Manchester by the Sea alternates between powerfully grieving and raucously funny at the flip of a switch without warning. It captures loss, emotion and unspoken words and feelings in the maelstrom of tragedy with an acuity that never feels overwrought or melodramatic. It is easily one of the best films I have watched this year.

It is winter. A janitor working in Boston named Lee Chandler (Casey Affleck) fixes apartments, takes out the garbage and does his work with silent efficiency. He is a man of few words and speaks bluntly, as a bad-tempered tenant finds to her shock. Afterwards, he spends his night at a bar by himself. An attractive woman tries to make conversation, but he isn’t interested. Later, heavily drunk, he gets into a fight with two other patrons. He returns to his one-roomed home. This is Lee’s life. You get the sense for him, this is routine.

This routine gets disrupted when a call forces him, reluctantly, to return to his hometown, Manchester by the Sea. His older brother Joe (Kyle Chandler) has died from a weak heart. Patrick (Lucas Hedges), his son- and Lee’s nephew- is still a minor and minus a guardian. His mother, an alcoholic, left them years ago. In Joe’s will, he has left enough money and instructions for Lee to take care of Patrick until he turns eighteen, but Lee has no intention of staying in Manchester by the Sea, where a horror from his past still looms around him like a spectre.

Kenneth Lonergan originally wrote Manchester by the Sea for Matt Damon to star in and direct, who envisioned the idea in a conversation with actor John Krasinki. Damon commissioned the script from Lonergan, partly as a means to help out his friend after the tumultuous production, Margaret, Lonergan’s previous film that took nearly five years to release. But after reading the script, Damon insisted that Lonergan direct it instead while he would star in it.
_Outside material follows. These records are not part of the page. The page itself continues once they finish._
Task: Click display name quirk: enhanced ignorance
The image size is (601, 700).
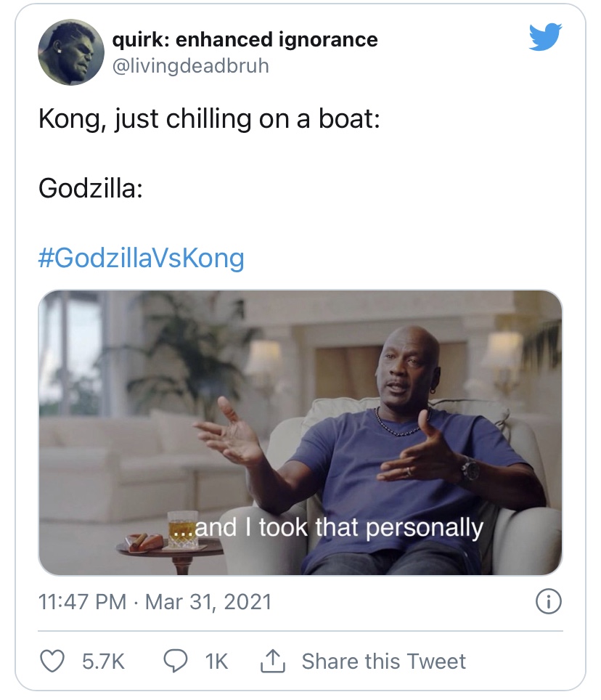Action: click(245, 38)
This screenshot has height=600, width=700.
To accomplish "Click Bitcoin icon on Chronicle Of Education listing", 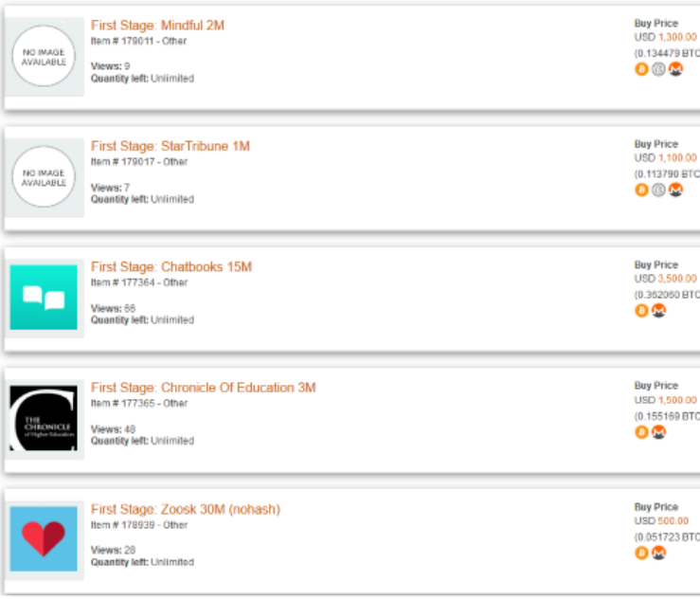I will tap(642, 432).
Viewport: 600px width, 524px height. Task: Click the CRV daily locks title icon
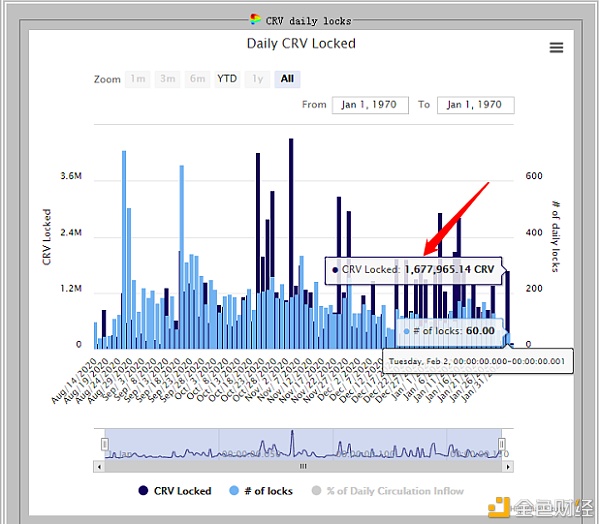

In the end, though, Damon would ultimately give the role to Casey Affleck, his best friend’s younger brother, but he still produced the film.

It’s an interesting “what-if” scenario because it is difficult to imagine Manchester by the Sea in any other final form but this: staggering, yet quietly moving; powerfully acted yet subtle and minimal, an epic of human drama. Lonergan captures the small minutiae of everyday life without ever resorting to clichés. So many untold stories crowd at the fringes of all these different people, their lives and pasts. It is a rich, complex, fleshed out and fully-realised world that Lonergan has drawn.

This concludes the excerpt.